The Delta Plan was intended to be the overarching structure – the “dock” that would receive the Bay Delta Conservation Plan. But the BDCP didn’t survive and was replaced with the “WaterFix.” Now the Delta Plan itself is dead.Robert Wright, senior counsel, Friends of the River:
The Delta is under more threat than ever before, from exports to powerful special agricultural interests in the south and from climate change. It is time for the Council to proceed to deal with the Delta crisis by adopting powerful Delta Plan provisions restoring Delta flows and reducing exports in an effort to save the Delta.BACKGROUND
Though created by the Legislature with good intentions, the Delta Stewardship Council and the Plan have done very little to improve conditions in the Delta. Multiple fish species are going extinct, water contractors continue to taking more water than the ecosystem can sustain, and in-Delta beneficial uses from municipal drinking water to subsistence fishing to farm irrigation are threatened.
Among the failures cited by Judge Kenny, the Council failed to provide a flow policy, punting that duty to the State Water Resources Control Board, which is now over 20 years late updating its own 1995 Bay Delta plan. The Council’s plan spoke of making “progress” on restoring flows, but nothing measurable has occurred on its watch.
In 2013, the Council assumed that Governor Brown’s Bay Delta Conservation Plan would be automatically incorporated into the Delta Plan, but when the state dropped that plan in April 2015, the Delta Plan had no policies with which to ensure that the proposed Delta Tunnels project would comply with the Plan and with state law.
In its public remarks, the Council also overstates the work it has done to revise the Plan in the interim period since the litigation was filed in 2013. The Delta Plan is essentially the same shell as it was before, and the Council remains ineffective in addressing the needs of the Delta.
From Senator Lois Wolk:
From the office of Senator Lois Wolk:
State Senator Lois Wolk (D-Davis) issued the following statement today on yesterday’s ruling by the Sacramento Superior Court that the Delta Stewardship Council’s Delta Plan, the state’s management plan for the Sacramento-San Joaquin Delta, is “invalid and must be set aside pending revisions.”
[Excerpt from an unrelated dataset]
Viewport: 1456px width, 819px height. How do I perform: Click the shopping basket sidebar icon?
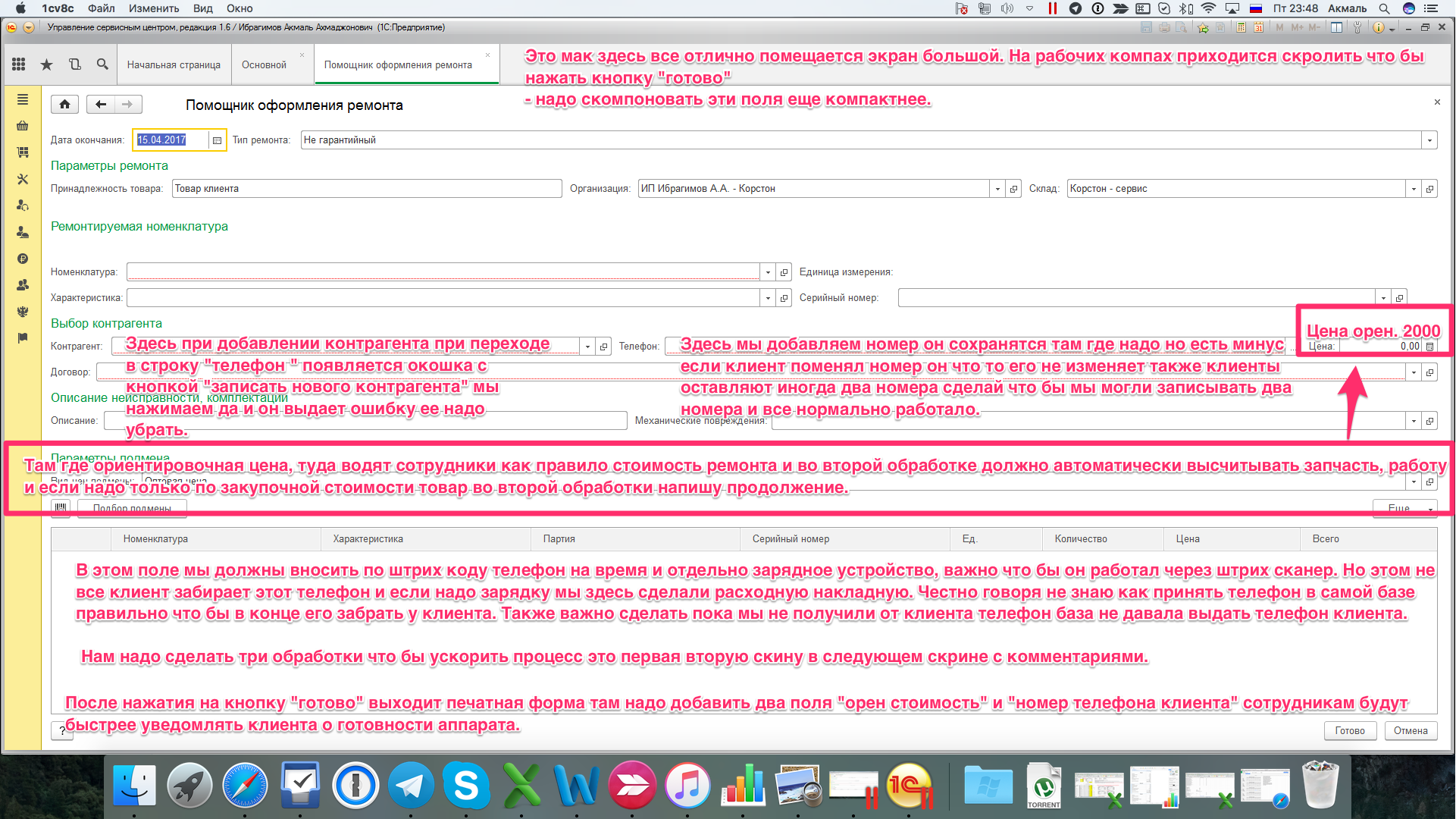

“I applaud the courts’ decision, which echoes what scientists, the Delta’s representatives, and the Delta community have long signaled to be a failing in the Delta Plan. The current Delta Plan does not include the basic quantitative measures necessary to meet the statutory requirements to reduce reliance on the over-stressed Delta. Reducing stress on the Delta by reducing reliance on freshwater exports is a fundamental and necessary step to ensure sustainable and resilient water supplies for California’s economy, communities and ecosystems. With this ruling, we have an opportunity to get things right and ensure that the Delta Plan meets the state’s ‘coequal goals’ for the Delta.
Instead of spending more taxpayer funding to fight the judge’s ruling, the funding should be spent to create and advocate for a serious alternative Delta Plan that recognizes the need for reducing the amount of water taken out of the Delta and the progress that communities across the state are making in expanding their water supplies without draining the Delta.
The co-equal goals of 2009 are no longer in effect, nor is the commitment to the Delta as a place being upheld. The inadequacies of the Delta Plan are reflected in the judge’s opinion. It’s time for a Plan B that works.”